Kami menunduk memutari halaman belakang rumah. Daffa di
depan membawa cabang pohon yang tadi digunakan untuk mengahantam penyerang yang
nyaris membunuhku. Hujan masih sederas tadi. Dan penerangan masih bersumber
dari kilat petir yang menggila. Yang harus
kami tuju hanyalah desa, meminta bantuan dan menelfon polisi.
Suara letusan dan teriakan terdengar bersahutan di tengah
halaman, tampat perebutan nyawa berlangsung. Sudut mataku masih menangkap
gerakan pertarungan dari dari halaman yang makin berlumpur. Namun kami harus cepat
keuar dari tempat ini. Tidak mustahil akan datang lagi komplotan hyena
membantai habis kami tanpa sisa. Langkahku semakin memberat. Bahuku yang
terluka menyisakan kebas hingga ke pergelangan tangan.

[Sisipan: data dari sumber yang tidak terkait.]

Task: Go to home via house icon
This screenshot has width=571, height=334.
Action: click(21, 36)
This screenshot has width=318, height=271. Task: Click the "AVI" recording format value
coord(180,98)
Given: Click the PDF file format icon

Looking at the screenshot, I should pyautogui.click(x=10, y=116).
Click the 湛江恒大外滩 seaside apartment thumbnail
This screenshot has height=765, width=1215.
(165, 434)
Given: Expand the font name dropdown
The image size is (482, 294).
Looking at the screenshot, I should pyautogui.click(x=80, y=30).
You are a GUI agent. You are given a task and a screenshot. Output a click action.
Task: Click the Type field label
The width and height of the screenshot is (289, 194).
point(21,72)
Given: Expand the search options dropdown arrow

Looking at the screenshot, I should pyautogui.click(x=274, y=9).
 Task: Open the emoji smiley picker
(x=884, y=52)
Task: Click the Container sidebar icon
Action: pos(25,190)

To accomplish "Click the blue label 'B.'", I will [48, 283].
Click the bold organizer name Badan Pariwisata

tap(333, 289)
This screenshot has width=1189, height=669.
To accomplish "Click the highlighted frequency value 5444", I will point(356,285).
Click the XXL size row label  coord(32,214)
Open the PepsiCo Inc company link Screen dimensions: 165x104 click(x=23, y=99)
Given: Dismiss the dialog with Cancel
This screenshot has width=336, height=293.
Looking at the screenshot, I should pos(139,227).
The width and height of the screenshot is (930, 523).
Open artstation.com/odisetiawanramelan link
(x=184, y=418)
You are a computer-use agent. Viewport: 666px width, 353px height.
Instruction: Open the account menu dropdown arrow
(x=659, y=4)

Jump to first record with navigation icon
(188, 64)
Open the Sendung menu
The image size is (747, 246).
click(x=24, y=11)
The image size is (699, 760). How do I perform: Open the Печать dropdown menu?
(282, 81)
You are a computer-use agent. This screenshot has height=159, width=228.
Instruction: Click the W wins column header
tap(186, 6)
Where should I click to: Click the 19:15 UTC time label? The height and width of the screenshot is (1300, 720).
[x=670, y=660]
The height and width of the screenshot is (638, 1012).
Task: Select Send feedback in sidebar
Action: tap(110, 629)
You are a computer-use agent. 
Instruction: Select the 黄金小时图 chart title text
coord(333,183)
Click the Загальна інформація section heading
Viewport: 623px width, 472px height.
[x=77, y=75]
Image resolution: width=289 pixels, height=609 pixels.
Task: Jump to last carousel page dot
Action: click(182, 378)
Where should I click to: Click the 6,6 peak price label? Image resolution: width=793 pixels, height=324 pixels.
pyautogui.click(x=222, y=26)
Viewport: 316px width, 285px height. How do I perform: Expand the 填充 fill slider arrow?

Beberapa langkah dari pintu belakang, aku terpancang kaget.
Daffa gemetar dengan pandangan lurus ke dapan.
“B-bang
Akbar...”
...
...
...
“Ku dengar bang aulia
akan pergi kuliah”
Alis Daffa bertaut tak
suka. Yol cengengsan tanpa dosa ”.. aku nggak nguping kok”
“Aku tak menuduh kau
nguping”
“Tapi matamu berapi”
“Itu karna kau bersalah”
“Nggak”
“Ngaku!”
“Issh.. Iya iya. Aku nggak sengaja denger, puas?”
“Kau cari perkara Yol, ketauan Bang Akbar, mati kau” Sten menyeringai,
marasa di atas angin
“Hei, akan sudah kubilang tak-se-nga-ja-de-ngar”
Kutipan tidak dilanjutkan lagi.